GIVEN PASSAGE
----------
Brooks played Oklahoma City in 2017, and when he started up “Unanswered Prayers,” an attendee named Drew Bargsley took the opportunity to propose to girlfriend Chelsea Townsend, according to Country Rebel. From the stage, Brooks saw the proposal happen and shut down the concert. The singer also offered to foot the bill if the couple chose to honeymoon in Hawaii.

When a tweet led Garth Brooks to drop out of award show category

As he’s by far the best-selling country music performer of all time, it’s no surprise that Garth Brooks has been named the Country Music Association’s “Entertainer of the Year” more than anyone else. According to ASCAP, he’s received the award on seven occasions — four times in the 1990s and three more times in the 2010s after his obviously very successful post-sabbatical comeback. As Esquire pointed out, those latter-day wins are somewhat puzzling — Brooks last released new music in 2016, but he somehow was named country’s most dominant force in 2017 and 2019.

Perhaps Brooks was feeling the guilt and awkwardness on July 29, 2020 when he held a press conference to announce that he would officially take his name out of consideration to be nominated for the CMA’s “Entertainer of the Year” that annum. The singer was actually responding to public pressure and online criticism. “There’s one tweet in there that really stuck in my head,” Brooks said at the press conference (via Tennessean). “It said, ‘Hey, man. This guy, why doesn’t he just step down [and leave] the Entertainer for the next generation?’ 100 percent agree.”
----------
GIVEN INFORMATION
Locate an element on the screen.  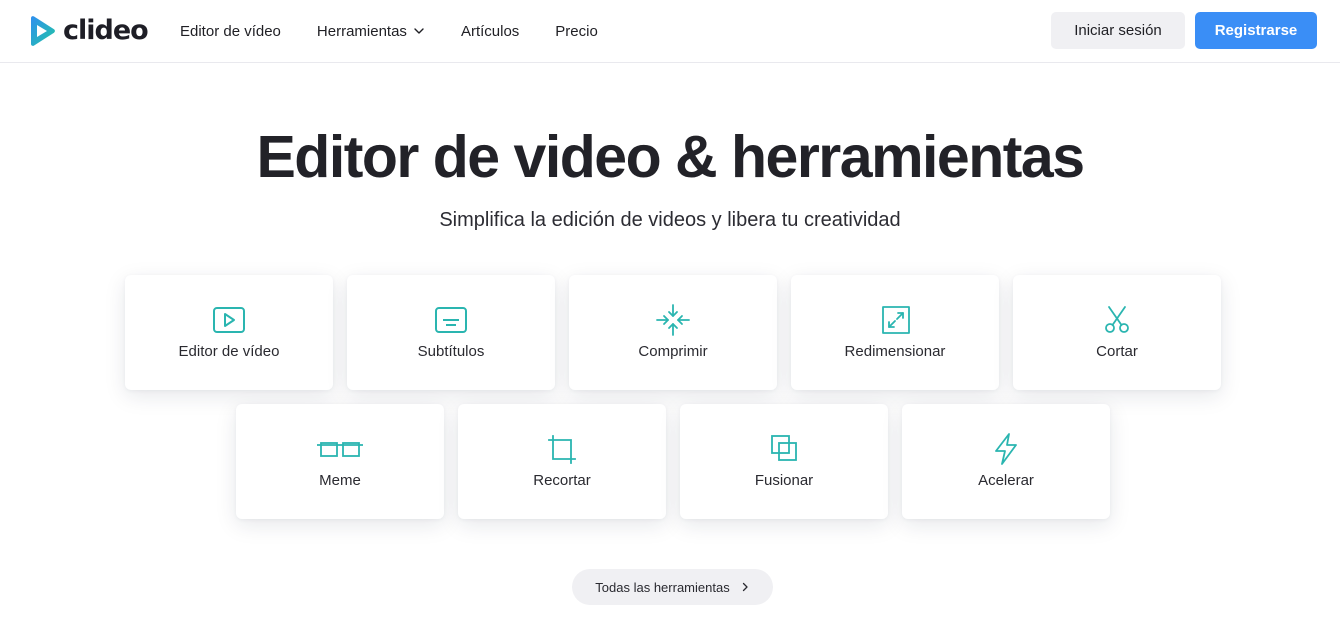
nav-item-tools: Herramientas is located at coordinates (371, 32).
----------
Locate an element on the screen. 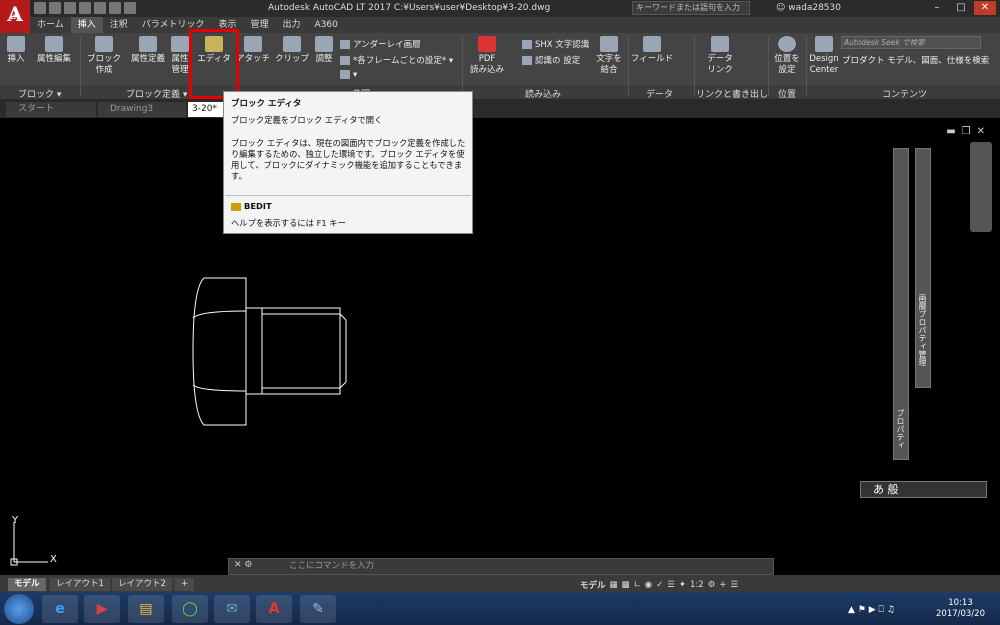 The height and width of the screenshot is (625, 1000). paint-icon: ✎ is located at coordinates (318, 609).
----------
STUDY QUESTIONS
a – In the Garth Brooks passage, copy the text from "As he’s by far" up to and including "2017 and 2019.".
b – According to ASCAP, as cited in the Garth Brooks passage, how many times has Brooks received the Country Music Association's "Entertainer of the Year" award?
c – Why does the Garth Brooks passage say Brooks removed his name from consideration for the CMA's "Entertainer of the Year" in 2020?

EXERCISE RESPONSES
a –
As he’s by far the best-selling country music performer of all time, it’s no surprise that Garth Brooks has been named the Country Music Association’s “Entertainer of the Year” more than anyone else. According to ASCAP, he’s received the award on seven occasions — four times in the 1990s and three more times in the 2010s after his obviously very successful post-sabbatical comeback. As Esquire pointed out, those latter-day wins are somewhat puzzling — Brooks last released new music in 2016, but he somehow was named country’s most dominant force in 2017 and 2019.

b – Seven times.

c – He was responding to public pressure and online criticism. One tweet that stuck with him asked why he didn't step down and leave the award for the next generation, and he said he agreed 100 percent.